A côté de cela, Laura fait de l’équitation dans une ferme près de chez nous. Sa propriétaire la prend rapidement d’affection en remarquant cette gamine sans peur au milieu des chevaux, surtout au milieu des plus grands et des plus nerveux qui l’acceptent sans broncher. Laura a une excellente assiette et elle sait se faire respecter. Grâce à sa maîtrise, elle sera l’une des seuls à pouvoir monter un jeune étalon alors qu’elle n’a au final que quelques leçons d’équitation à son actif. Elle a une familiarité avec la monte équestre qui va au-delà d’une facilité à apprendre.

Constat identique lorsqu’elle suit des cours « découverte » d’escrime dans le cadre scolaire. Très vite, elle bluffe son prof avec son aisance à se déplacer et à manier son arme. C’est pratiquement toujours elle qu’il prend comme partenaire pour enseigner auprès des autres élèves. Un jour, Laura réussit même, instinctivement, à esquiver une de ses attaques en se mettant de côté et à le toucher à l’épaule à un point précis qui ensuite ne lui permet plus de tenir correctement son épée. Décelant chez elle un talent rare, il demande à plusieurs reprises à Laura de suivre les cours réguliers. Elle refuse. Elle s’ennuie ! Les mouvements d’escrime lui semblent artificiels et les armes totalement inefficaces. Croyant que c’est moi qui refuse de l’emmener à cause des trajets Chancy-Le Lignon, il discute avec moi. Je confirme au grand regret du professeur que c’est Laura qui renonce à aller plus loin dans les cours, faute d’intérêt.

 

La nounou du Ciel

A cette époque, comme je suis en formation à côté de mon emploi à 50%, je dois régulièrement faire appel à mon entourage pour garder les filles lorsque ma maman ou ma belle-mère sont indisponibles, en particulier pour s’occuper de Samantha encore toute petite. Un de mes amis au chômage accepte alors de me dépanner à plusieurs reprises. Je devrai attendre d’avoir près de cinquante ans pour découvrir qu’il n’assumait pas du tout le baby-sitting de la cadette. Il préférait se balader avec Laura et notre chien Coockie, laissant Samantha seule à la maison !

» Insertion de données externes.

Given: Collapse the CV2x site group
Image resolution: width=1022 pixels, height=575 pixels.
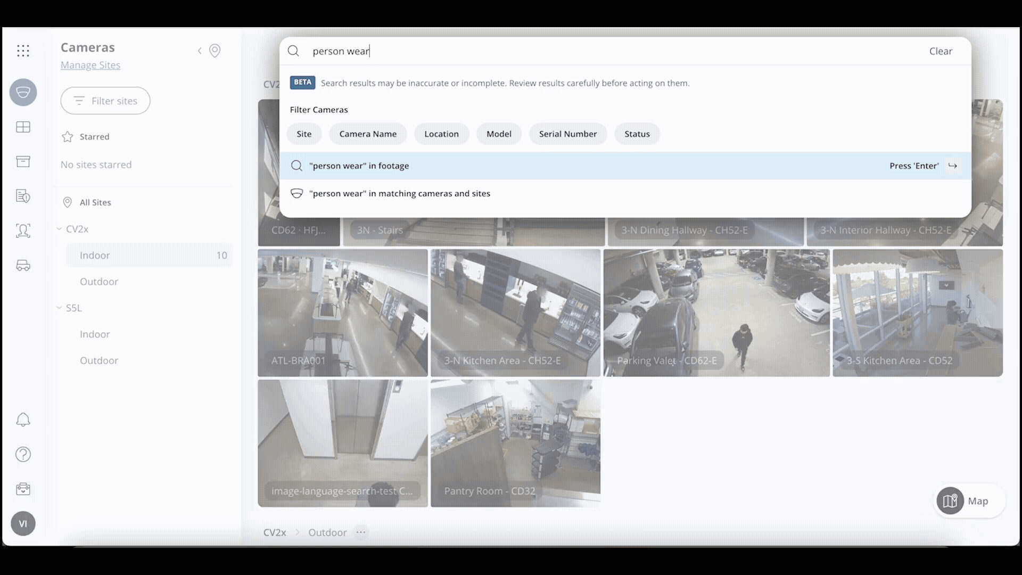Looking at the screenshot, I should 59,228.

Ma cadette n’en est pourtant nullement traumatisée. En fait, elle n’a jamais été seule. Il y a toujours eu à ses côté une adorable nounou au physique typiquement brésilien. Elle est mince, a les cheveux noirs attachés en arrière et porte une frange sur le front. Je n’ai absolument personne dans mon entourage répondant à ce signalement. Les seules qui pourraient correspondre un minimum sont plutôt enrobées.

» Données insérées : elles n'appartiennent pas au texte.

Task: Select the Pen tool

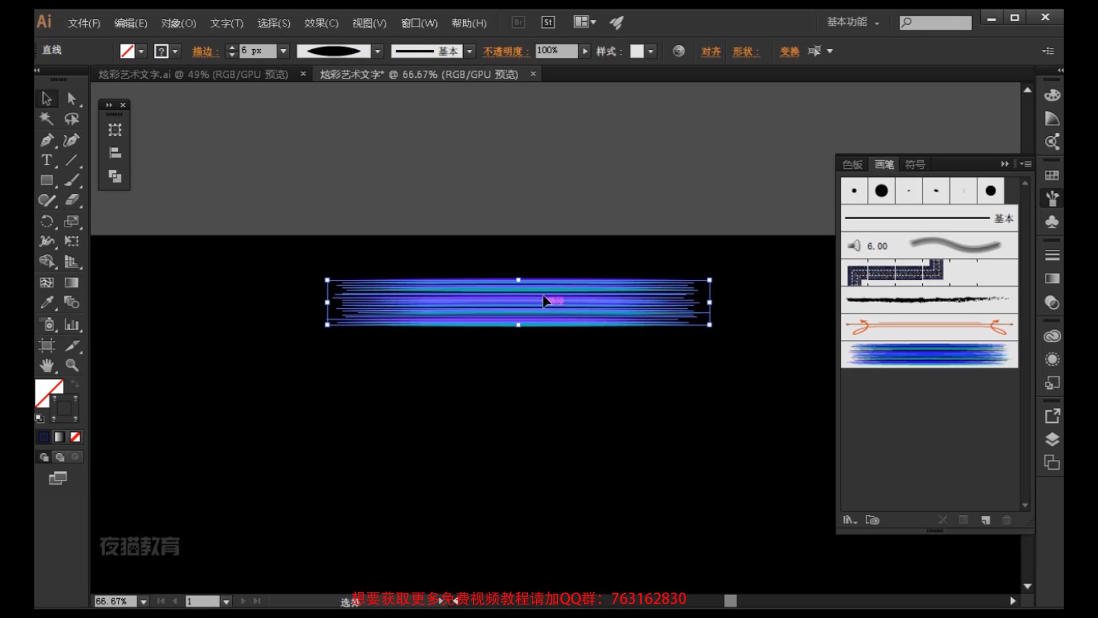Action: point(46,140)
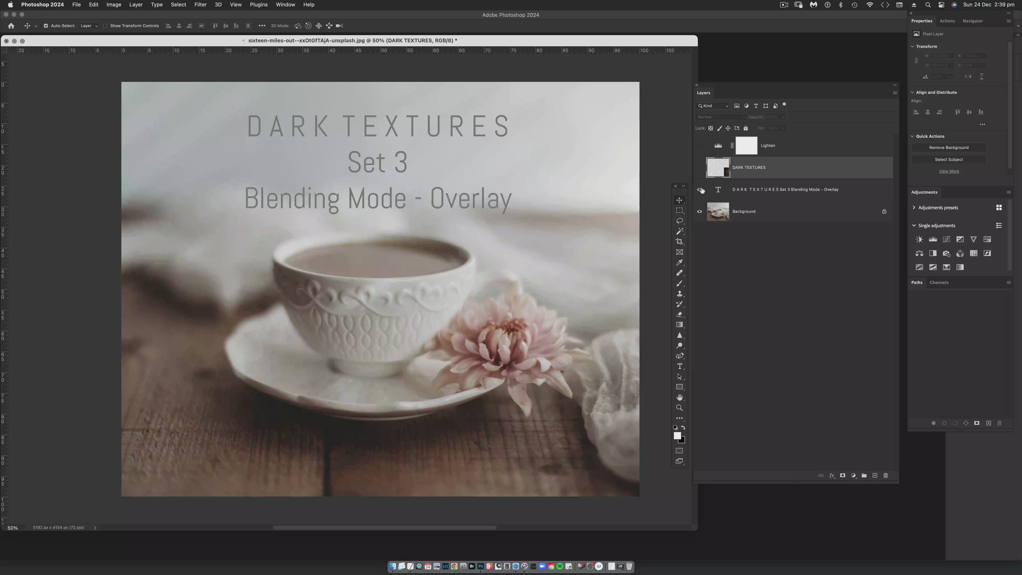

Cette étrange personne n’est pas seulement présente pour attirer l’attention de Samantha et lui éviter d’avoir peur, elle est aussi capable de la changer et de lui donner à manger. Ma cadette est persuadée que cette nounou a été envoyée auprès d’elle depuis En-Haut pour assurer ses besoins de base et la protéger de manière à ce qu’il ne lui arrive rien. Il s’agit en d’autres mots d’une entité qui a la possibilité d’agir dans la matérialité. Ma fille est certaine qu’elle n’est pas la seule à avoir bénéficié de ce type de service. Comme pour beaucoup d’autres, il fallait qu’elle puisse grandir sereinement, car, me dit-elle souvent, elle a une mission importante à mener dans le futur.